Consider these two utterances:
“I was just sitting on the bench, minding my own business...”
“I was just sittin’ on the bench, mindin’ my own business...”
For some reason, when I read those two sentences, it's easy to imagine the second person as less articulate, less well-dressed, less well-groomed, less well-educated, or less calm and collected. Not all of those inferences may be true – more context would reveal which of those assumptions are accurate, and which are erroneous, but, for the most part, those are the impressions I begin to consider.
For example, if this was the beginning of a conversation between a successful businessman and a taxicab driver, I might expect the story to begin with the first sentence if the businessman was telling his story, but the second sentence if the cab driver was starting his narrative – although that would not always be the case. (If an author wanted to portray the businessman as panicked and distraught, it might go the other way around, for example.)
Other literary ways to accomplish the same thing might be subject-verb disagreement, using alternative spellings, or shortening minor words such as of or and:
“You was just sittin’ on the bench, an’ mindin’ yur own business...”

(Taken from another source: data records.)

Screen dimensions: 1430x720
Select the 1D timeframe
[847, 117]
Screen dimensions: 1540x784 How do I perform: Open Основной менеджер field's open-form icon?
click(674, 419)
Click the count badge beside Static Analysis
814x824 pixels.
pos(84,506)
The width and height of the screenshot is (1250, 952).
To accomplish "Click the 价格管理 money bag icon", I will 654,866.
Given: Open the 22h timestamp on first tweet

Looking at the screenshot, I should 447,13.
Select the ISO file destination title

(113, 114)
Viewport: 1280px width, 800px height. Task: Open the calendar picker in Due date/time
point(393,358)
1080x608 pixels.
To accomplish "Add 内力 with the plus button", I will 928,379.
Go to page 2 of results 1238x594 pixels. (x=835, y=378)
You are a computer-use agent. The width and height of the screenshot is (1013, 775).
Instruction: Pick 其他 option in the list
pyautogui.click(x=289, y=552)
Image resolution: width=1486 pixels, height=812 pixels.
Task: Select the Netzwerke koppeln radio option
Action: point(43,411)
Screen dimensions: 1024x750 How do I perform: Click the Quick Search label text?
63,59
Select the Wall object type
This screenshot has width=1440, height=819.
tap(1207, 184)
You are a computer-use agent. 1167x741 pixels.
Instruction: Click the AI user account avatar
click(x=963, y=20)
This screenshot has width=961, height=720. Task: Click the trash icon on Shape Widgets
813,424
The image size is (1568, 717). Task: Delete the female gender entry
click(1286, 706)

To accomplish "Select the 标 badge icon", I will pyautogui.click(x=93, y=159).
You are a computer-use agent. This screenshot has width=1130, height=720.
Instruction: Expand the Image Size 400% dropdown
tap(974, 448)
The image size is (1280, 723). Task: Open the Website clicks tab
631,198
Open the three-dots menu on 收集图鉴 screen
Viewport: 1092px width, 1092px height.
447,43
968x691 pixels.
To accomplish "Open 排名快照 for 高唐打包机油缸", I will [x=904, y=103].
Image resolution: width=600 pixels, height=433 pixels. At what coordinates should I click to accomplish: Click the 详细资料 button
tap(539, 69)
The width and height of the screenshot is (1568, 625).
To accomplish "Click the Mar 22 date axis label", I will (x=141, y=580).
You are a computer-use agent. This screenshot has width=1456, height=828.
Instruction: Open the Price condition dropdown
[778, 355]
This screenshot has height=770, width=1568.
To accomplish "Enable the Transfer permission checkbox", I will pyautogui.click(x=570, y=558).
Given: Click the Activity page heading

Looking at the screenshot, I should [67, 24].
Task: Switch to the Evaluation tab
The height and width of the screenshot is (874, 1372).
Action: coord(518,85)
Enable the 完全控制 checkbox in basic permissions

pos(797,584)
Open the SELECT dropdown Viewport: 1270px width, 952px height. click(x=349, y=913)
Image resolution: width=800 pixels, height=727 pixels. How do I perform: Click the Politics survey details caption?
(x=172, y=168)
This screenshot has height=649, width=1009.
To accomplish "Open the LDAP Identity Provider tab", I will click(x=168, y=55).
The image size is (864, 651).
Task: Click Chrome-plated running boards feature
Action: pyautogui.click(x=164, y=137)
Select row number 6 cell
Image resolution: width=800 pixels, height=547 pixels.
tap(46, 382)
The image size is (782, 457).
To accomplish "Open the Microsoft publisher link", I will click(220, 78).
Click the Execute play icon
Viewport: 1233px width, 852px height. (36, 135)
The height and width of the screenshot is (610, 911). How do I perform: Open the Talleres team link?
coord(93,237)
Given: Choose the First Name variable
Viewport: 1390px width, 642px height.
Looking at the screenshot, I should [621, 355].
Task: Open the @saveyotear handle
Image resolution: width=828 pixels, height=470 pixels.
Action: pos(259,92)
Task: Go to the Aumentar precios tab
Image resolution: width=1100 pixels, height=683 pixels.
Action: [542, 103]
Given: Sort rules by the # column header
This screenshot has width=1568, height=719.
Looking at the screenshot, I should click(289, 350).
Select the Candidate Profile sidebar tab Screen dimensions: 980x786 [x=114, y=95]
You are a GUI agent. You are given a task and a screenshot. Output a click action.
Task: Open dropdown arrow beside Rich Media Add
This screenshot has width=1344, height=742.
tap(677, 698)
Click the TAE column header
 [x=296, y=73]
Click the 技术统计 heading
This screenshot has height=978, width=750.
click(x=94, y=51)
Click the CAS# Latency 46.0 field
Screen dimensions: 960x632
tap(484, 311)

Such modifications aren't always tied to, say, a speaker's education level, but they are sometimes used be to emphasize a local accent as well.
Listen to Leonardo DiCaprio's character just a little past 62 seconds into this movie trailer. Grammatically, the sentence is:
“We haven't heard the truth once yet, but no one will talk – it's like they're scared or something.”
However, if I wanted to write a script that shows the line spoken the way Leonardo says it, I might write:
“We haven't heard the truth once yet, but no one'll talk – it's like they're scaid or somethin’.”
My spell checker gives me three red lines in that one sentence; however, it's much closer to the original line as spoken by Mr. DiCaprio than the so-called correctly spelled version is.
This is often referred to as g-dropping. It doesn't actually involve dropping a /g/ sound, though; it's intended to represent the replacement of the usual <ng> sound /ŋ/ (a velar nasal) with the <n> sound /n/ (an alveolar nasal).
In other words, bloomin' represents the pronunciation /ˈblumɪn/ rather than /ˈblumɪŋ/. It's about sound, not about making the graphic representation of the word shorter. (You're right that if that was the goal, it wouldn't be very successful!)
This "g-dropped" sound is considered more informal or colloquial, and it's almost never represented in writing in standard English. Avoid using it yourself if your goal is to write standard or formal English. You'll most likely hear it quite often in conversation, however; it's part of almost every dialect of English.
One final note: even when it's pronounced /n/ rather than /ŋ/, it will most commonly be written <ng>. It's never necessary for you to write <n'> yourself, although if you're in a sufficiently informal situation such as chat online, you could choose to do so. Just be careful not to use it when it's inappropriate!